# Instructions for the task
Rewrite every line of the listing from the line with "You are a computer-use agent. 1480x986" to the line with "pyautogui.click(x=437, y=238)", both included, adding 143 to each coordinate in the answers and leaving everything else unchanged.

------------

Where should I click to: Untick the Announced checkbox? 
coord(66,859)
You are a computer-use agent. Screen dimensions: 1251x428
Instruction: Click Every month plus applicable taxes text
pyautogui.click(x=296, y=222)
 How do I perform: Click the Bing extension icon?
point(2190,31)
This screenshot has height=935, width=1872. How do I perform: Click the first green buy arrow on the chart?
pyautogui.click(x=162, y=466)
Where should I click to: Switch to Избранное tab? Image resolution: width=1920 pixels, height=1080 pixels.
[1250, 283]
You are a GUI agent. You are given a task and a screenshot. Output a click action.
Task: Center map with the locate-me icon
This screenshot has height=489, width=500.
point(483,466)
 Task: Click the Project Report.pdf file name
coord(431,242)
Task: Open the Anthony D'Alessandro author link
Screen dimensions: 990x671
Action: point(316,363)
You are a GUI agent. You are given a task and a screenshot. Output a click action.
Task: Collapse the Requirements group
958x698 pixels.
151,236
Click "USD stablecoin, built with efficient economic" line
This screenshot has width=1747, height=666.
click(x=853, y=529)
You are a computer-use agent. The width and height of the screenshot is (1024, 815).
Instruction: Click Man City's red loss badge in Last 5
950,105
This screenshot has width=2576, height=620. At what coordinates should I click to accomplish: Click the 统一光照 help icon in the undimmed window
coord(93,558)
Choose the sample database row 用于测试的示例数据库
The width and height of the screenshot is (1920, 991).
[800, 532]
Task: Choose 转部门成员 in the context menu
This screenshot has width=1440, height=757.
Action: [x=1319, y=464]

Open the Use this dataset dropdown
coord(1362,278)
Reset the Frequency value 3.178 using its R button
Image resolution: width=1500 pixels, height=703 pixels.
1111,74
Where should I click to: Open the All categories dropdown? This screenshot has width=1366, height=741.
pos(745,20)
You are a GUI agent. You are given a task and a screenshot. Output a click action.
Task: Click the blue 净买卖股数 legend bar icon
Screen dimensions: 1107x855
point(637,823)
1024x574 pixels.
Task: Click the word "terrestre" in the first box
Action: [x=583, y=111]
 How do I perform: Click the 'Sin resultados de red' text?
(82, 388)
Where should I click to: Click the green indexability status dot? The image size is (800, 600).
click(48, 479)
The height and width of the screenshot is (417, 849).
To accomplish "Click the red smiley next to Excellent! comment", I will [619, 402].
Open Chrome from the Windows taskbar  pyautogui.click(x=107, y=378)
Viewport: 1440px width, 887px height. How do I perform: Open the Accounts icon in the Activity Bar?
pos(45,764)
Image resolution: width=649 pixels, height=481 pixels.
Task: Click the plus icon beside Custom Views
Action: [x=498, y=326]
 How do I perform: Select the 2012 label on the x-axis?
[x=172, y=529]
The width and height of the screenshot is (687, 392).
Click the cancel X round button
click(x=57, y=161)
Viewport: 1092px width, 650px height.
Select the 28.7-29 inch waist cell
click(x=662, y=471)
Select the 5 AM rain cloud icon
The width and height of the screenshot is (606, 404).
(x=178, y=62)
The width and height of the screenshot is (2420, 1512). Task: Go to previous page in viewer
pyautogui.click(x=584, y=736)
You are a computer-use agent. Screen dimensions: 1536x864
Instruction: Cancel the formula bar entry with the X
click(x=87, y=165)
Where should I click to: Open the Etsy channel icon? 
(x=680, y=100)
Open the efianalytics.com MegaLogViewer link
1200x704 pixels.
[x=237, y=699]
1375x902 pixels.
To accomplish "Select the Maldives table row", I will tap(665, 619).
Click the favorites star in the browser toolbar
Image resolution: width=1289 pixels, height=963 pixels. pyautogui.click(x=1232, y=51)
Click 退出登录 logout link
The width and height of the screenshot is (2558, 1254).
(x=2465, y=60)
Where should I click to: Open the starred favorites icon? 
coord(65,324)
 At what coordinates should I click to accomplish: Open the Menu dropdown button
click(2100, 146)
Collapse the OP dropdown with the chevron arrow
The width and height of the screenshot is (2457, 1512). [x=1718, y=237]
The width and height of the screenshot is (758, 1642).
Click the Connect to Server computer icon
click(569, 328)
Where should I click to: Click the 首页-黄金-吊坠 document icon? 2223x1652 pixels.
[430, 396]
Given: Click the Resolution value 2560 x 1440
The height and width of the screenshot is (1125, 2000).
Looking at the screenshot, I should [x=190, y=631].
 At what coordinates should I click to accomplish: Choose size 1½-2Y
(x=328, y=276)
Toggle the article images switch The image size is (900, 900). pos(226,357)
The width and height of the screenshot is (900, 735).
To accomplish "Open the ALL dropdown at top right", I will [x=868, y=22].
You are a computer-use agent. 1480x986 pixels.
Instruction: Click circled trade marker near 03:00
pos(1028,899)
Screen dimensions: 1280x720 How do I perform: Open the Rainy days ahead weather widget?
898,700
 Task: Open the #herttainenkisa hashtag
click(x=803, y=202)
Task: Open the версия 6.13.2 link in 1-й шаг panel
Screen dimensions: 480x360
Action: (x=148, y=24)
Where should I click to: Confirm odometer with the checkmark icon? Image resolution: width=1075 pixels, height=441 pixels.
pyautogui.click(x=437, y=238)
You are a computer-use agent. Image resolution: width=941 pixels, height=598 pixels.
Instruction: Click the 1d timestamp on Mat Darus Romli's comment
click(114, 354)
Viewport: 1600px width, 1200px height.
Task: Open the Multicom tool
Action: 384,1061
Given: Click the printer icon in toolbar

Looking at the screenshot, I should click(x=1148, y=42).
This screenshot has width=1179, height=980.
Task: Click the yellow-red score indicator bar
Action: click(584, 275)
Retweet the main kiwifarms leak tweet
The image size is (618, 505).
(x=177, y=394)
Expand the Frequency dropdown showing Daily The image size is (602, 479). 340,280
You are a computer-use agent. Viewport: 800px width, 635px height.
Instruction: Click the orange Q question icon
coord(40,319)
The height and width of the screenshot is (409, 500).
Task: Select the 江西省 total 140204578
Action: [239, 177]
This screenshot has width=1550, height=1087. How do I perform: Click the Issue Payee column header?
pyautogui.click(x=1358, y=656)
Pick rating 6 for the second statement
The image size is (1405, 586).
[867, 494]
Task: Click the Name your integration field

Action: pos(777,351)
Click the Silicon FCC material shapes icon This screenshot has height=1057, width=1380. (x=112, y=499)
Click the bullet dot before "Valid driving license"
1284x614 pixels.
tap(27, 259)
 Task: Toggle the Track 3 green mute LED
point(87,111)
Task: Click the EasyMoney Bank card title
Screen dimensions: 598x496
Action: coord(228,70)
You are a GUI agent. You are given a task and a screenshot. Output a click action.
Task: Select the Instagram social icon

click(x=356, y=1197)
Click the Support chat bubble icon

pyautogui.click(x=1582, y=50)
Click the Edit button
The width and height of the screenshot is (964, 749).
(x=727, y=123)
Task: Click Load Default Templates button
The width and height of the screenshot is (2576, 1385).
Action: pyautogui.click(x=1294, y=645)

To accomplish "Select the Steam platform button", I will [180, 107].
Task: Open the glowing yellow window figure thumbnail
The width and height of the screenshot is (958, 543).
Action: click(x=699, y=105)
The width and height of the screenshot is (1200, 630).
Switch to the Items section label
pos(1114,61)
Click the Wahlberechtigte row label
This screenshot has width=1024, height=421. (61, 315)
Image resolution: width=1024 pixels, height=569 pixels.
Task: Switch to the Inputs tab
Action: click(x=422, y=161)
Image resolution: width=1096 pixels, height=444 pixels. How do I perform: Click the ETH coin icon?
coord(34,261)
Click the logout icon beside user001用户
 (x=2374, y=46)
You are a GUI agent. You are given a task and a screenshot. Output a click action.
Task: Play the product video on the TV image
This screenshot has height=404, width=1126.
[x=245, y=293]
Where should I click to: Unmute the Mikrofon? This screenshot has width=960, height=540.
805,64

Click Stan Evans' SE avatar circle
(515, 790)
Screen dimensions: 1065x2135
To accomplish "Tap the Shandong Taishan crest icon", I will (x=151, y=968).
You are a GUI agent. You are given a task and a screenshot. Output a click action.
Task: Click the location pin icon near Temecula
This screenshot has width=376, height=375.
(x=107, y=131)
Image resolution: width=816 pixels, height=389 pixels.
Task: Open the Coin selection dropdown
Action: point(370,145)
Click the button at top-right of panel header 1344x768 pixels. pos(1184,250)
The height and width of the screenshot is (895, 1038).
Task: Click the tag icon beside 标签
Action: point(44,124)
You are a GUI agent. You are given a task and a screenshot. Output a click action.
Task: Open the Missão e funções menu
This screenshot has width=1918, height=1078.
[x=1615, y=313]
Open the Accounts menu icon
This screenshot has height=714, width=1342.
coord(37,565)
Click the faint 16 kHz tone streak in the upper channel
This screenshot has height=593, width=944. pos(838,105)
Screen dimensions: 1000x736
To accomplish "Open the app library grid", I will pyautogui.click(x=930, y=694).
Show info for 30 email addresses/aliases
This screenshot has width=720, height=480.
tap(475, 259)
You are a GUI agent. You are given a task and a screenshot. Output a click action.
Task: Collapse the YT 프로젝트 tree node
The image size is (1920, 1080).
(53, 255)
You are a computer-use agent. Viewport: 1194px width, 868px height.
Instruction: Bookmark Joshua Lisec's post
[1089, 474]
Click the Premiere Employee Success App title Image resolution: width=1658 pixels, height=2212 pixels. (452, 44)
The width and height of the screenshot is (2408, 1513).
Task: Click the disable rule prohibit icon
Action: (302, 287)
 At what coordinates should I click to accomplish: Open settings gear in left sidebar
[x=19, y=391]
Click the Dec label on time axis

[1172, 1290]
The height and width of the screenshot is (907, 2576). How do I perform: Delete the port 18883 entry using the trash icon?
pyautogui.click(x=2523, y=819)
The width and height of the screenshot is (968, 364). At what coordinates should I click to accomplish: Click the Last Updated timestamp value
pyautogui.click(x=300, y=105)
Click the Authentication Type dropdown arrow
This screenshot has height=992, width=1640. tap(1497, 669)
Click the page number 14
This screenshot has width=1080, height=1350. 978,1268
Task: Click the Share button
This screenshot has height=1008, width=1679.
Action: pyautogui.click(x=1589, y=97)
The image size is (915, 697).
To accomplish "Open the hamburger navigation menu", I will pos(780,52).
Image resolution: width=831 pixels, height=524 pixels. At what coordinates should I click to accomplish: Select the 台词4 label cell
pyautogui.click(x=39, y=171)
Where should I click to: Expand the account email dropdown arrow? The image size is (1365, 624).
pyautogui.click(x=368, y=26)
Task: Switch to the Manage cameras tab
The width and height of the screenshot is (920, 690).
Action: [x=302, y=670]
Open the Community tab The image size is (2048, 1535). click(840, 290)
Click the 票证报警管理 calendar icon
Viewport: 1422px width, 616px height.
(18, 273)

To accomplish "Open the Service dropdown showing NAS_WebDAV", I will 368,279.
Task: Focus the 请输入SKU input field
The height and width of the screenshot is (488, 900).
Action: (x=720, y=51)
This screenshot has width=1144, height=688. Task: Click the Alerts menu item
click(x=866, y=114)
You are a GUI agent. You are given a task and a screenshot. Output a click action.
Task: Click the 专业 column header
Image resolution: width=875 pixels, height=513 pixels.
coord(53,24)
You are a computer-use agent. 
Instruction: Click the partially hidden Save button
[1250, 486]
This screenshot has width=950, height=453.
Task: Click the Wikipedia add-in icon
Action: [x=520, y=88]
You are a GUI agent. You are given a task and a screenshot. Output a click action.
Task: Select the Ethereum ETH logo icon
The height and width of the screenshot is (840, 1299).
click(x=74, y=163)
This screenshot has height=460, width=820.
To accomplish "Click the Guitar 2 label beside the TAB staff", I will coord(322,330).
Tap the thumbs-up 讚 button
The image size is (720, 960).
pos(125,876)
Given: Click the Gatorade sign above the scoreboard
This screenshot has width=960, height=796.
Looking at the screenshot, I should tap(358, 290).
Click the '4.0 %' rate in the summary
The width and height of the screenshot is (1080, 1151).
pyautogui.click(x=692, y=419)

------------

# Worked answer
You are a computer-use agent. 1480x986 pixels.
Instruction: Click circled trade marker near 03:00
pos(1171,1042)
Screen dimensions: 1280x720 How do I perform: Open the Rainy days ahead weather widget?
1041,843
 Task: Open the #herttainenkisa hashtag
click(x=946, y=345)
Task: Open the версия 6.13.2 link in 1-й шаг panel
Screen dimensions: 480x360
Action: (x=291, y=167)
Where should I click to: Confirm odometer with the checkmark icon? Image resolution: width=1075 pixels, height=441 pixels.
pyautogui.click(x=580, y=381)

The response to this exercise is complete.